======== Belge Bölümü

Küçük zaman dilimlerine sığdırdığın büyük işler, bazen tatlı, bazen de biraz tuzlu olsa da,
Göz kararı bir matematikle, almak ve vermek arasındaki mesafeler düzenlebiliyor.
Önceliklerin yer değiştirmesine, mutlu anların ortalıkta farklı giysilerle gezinmesine izin vererek.

******

Aynı yerde kalmak, yan gelip yatmaktan öte keyif vermemeye başlıyorsa,
Hayatta seni besleyen aslında, mühendislik öğretisi gibi gözle gördüklerin ve deneyimlediklerin ise,
Bunlardan pek çok şey öğreniyor, öğrendiklerini kadimce yorumlayabiliyor, hayatına katabiliyor, cümlelerine ekleyebiliyor ve hepsinin sonunda, deneyimlediğin hoşnutsuz da bıraksa, kocaman bir 'iyi ki' diyorsan,
Ömründe geçirdiğin ve ortalama geçirebileceğine göre kalan zamanı, zaman biriminden düşünüyorsan ve bu sana biraz daha hızlanmayı, tadını çıkartmayı söylüyorsa kendi dilinde,
an'ı yaşamak için, o an'ın içinde kalmaksa derdin,
Uyumlu olmanın keyifli ve hafifletici olduğunu biliyorsan,
hem özgürlüğü hem de planlı olmayı, kendi terazinde dengeleyebiliyorsan,
Planlı olmayı , tıpkı hesap yapmak gibi iyi biliyor ama karşılaştığın tesadüfleri de yoluna katabiliyor ve sonunda yine tat alabiliyorsan,
Bu ana kadar sabırla okudukların bile, kendi elini omzuna götürüp, yavaşça kendine dokunup, yine kendine gururlu bir 'helal olsun'u söylemeyi hakettirir bence.

================

• Görev: Yukarıdaki belge bölümünde "Aynı yerde kalmak" ile başlayan paragrafı, ana fikirlerini koruyarak kısaltılmış bir madde listesine dönüştür.

======== Veri Kayıtları

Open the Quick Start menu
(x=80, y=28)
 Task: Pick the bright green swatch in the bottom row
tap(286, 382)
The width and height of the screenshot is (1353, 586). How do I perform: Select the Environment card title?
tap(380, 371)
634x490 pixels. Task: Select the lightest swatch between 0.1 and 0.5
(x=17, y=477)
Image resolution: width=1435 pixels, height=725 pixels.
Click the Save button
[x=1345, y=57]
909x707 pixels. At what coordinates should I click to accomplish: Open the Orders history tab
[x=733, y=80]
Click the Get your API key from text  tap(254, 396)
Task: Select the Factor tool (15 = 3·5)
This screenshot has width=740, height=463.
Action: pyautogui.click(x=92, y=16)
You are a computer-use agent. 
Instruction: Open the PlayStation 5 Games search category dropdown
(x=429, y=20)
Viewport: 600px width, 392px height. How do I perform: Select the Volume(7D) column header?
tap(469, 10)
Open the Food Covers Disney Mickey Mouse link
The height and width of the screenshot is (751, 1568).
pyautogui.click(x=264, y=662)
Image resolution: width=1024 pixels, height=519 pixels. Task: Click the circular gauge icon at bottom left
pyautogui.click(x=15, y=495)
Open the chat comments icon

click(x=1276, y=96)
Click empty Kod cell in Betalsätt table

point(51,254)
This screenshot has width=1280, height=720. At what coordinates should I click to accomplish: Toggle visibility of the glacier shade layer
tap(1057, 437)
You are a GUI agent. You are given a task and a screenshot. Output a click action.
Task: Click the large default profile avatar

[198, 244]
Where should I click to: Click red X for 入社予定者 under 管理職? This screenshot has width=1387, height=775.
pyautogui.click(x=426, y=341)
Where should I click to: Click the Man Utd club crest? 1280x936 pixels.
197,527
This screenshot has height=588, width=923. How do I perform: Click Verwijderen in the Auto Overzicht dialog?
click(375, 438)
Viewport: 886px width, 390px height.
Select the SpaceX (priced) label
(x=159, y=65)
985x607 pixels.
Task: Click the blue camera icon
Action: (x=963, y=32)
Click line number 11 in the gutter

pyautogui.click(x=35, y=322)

================

• Nihai Yanıt:
- Aynı yerde kalmak artık yan gelip yatmaktan öte keyif vermiyorsa,
- Seni besleyen, mühendislik öğretisi gibi gördüklerin ve deneyimlediklerinse,
- Bunlardan çok şey öğrenip yorumlayabiliyor, hayatına ve cümlelerine katabiliyor, hoşnut kalmasan da sonunda "iyi ki" diyorsan,
- Kalan ömrünü zaman birimiyle düşünmek sana hızlanmayı ve tadını çıkarmayı söylüyorsa,
- Derdin, an'ı yaşamak için o an'ın içinde kalmaksa,
- Uyumlu olmanın keyifli ve hafifletici olduğunu biliyorsan,
- Özgürlükle planlı olmayı kendi terazinde dengeleyebiliyorsan,
- Planlı olmayı iyi bilip tesadüfleri de yoluna katabiliyor ve yine tat alabiliyorsan,

bu ana kadar sabırla okudukların bile kendine gururlu bir "helal olsun" demeyi hak ettirir.